Namespace URN:META:MARC contains URNs which identify the tags of MARC 
21 metadata formats <https://www.loc.gov/marc/> in various languages. 
Unlike current HTTP URLs, all language versions share the same 
identifier. 

In this example, URNs are expressed as HTTP URIs which use a
(non-existent) URN resolver located http://example.com/. 

It is assumed that the language setting of the client is English (and 
as a default) URNs http://example.com/urn:meta:marc-<meta-string> will 
be resolved at MARC 21 format specific pages at directories  

https://www.loc.gov/marc/bibliographic/
https://www.loc.gov/marc/authority/
https://www.loc.gov/marc/holdings/

on the Library of Congress site. 

Case 1 

URN of the MARC Bibliographic format tag 245 (Title Statement)

Assuming that the registered resolver base URL for urn:meta:marc is 
http://example.com/, urn:meta:marc-bd245 would be resolved by fetching

http://example.com/urn:meta:marc-bd245 

which (absent an Accept-Language header in the GET request) would 
redirect either to

https://www.loc.gov/marc/bibliographic/bd245.html 
(full description of the tag)

or to 

https://www.loc.gov/marc/bibliographic/concise/bd100.html 
(concise description of the tag) 

depending on the service requested. If full description is set as a 
default, concise description can be made available via an R-component 
based service request.   

If the GET request contained "Accept-Language: fi" (preferring 
Finnish), it would always redirect to

https://marc21.kansalliskirjasto.fi/bib/20X-24X.htm#245

since there is only one Finnish translation, based on the concise 
version. 

If the GET request contained "Accept-Language: sv" (preferring Swedish), 
it would always redirect to

http://www.kb.se/katalogisering/Formathandboken/Bibliografiska-formatet/210-249/#245

since there is only one Swedish translation, based on the concise version. 
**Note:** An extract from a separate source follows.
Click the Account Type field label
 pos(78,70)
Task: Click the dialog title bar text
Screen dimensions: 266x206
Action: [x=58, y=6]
File names of pages describing tags in MARC 21 formats have the same 
syntax (MARC Bibliographic uses bdxxx.html, where xxx is the tag 
number), no URN – URL mapping table is required in the resolver. Target 
URLs can be generated from URNs programmatically. Since the target URLs 
have been stable for decades, the need to modify programmatic mapping 
should be very infrequent. 

Case 2 

URN of the MARC Authority format tag 100

Assuming that the registered resolver base URL for urn:meta:marc is 
http://example.com/, urn:meta:marc-ad100 would be resolved by fetching

http://example.com/urn:meta:marc-ad100  

which (absent an Accept-Language header in the GET request) would 
redirect to

https://www.loc.gov/marc/authority/ad100.html 

If the request contained "Accept-Language: fi" (preferring Finnish), it 
would redirect to

https://marc21.kansalliskirjasto.fi/aukt/1XX.htm#100 

If the request contained "Accept-Language: sv" (preferring Swedish), it 
would redirect to

http://www.kb.se/katalogisering/Formathandboken/Auktoritetsformatet/1XX/#100

Example 2 

URN of the Dublin Core "terms" namespace property Title and the Dublin 
Core "elements/1.1" namespace element Title.
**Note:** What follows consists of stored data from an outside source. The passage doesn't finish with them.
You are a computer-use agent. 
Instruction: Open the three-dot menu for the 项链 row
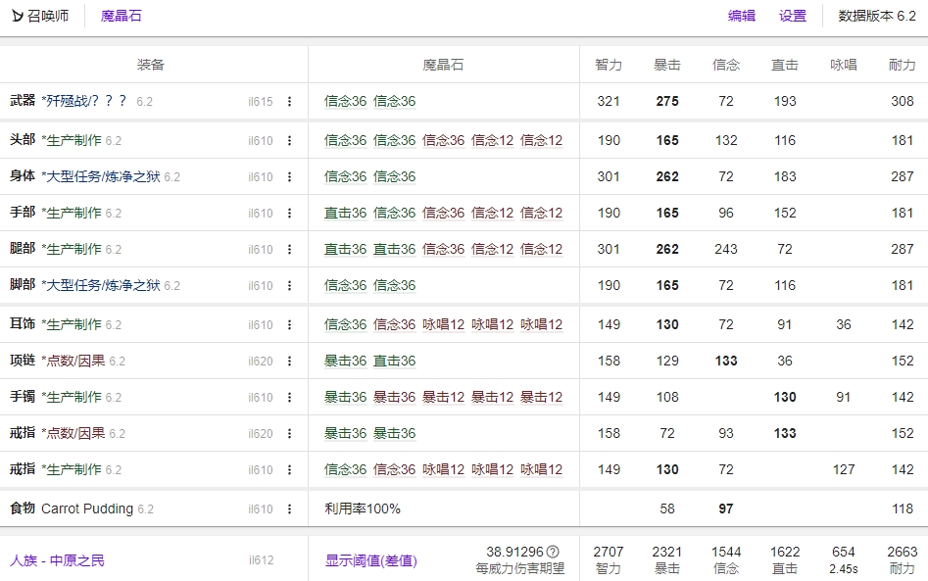(289, 362)
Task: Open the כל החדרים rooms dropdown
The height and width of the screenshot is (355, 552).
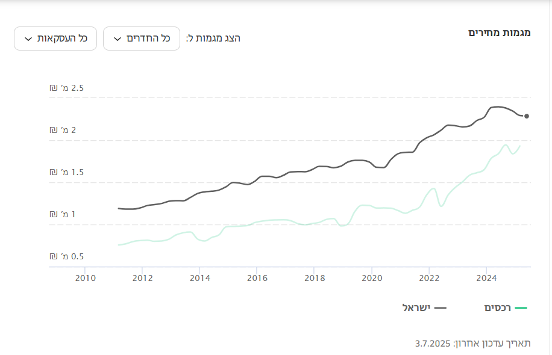Action: click(x=142, y=39)
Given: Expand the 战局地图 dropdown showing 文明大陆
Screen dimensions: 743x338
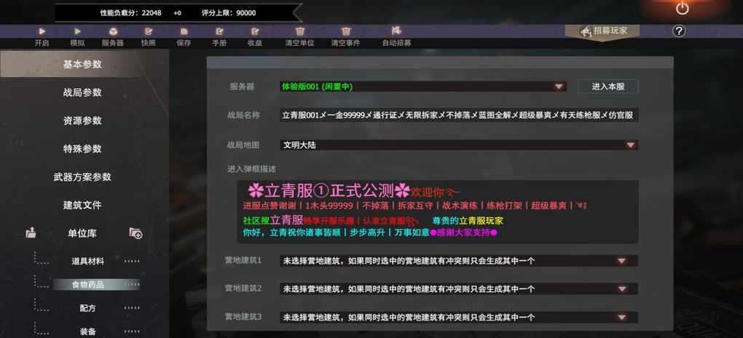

Assuming that the registered resolver base URL for urn:meta:dc is 
http://example.com/, urn:meta:dc:terms-title would be resolved by 
fetching

http://example.com/urn:meta:dc:terms-title 

which (absent an Accept-Language header in the GET request) would 
redirect to
 
http://purl.org/dc/terms/title

Assuming that the registered resolver base URL for urn:meta:dc is 
http://example.com/, urn:meta:dc:elements1.1-title would be resolved by 
fetching

http://example.com/urn:meta:dc:elements1.1-title 

which (absent an Accept-Language header in the GET request) would 
redirect to
 
http://purl.org/dc/elements/1.1/title 


Persistence:
 
Persistence of URN:META resolution services depends on the persistence 
of metadata formats. 

Metadata about deprecated MARC formats such as USMARC, UKMARC or 
FINMARC may no longer be available at all, and even if it is, its form 
and content may not be suitable for URN resolution. See for instance 
UKMARC documentation at 

https://www.webarchive.org.uk/wayback/archive/20160107133726/http://www.bl.uk/bibliographic/ukmarc.html

or FINMARC documentation at 

https://www.kiwi.fi/display/Marc21/FINMARC   
   
Additional documentation / information:  

None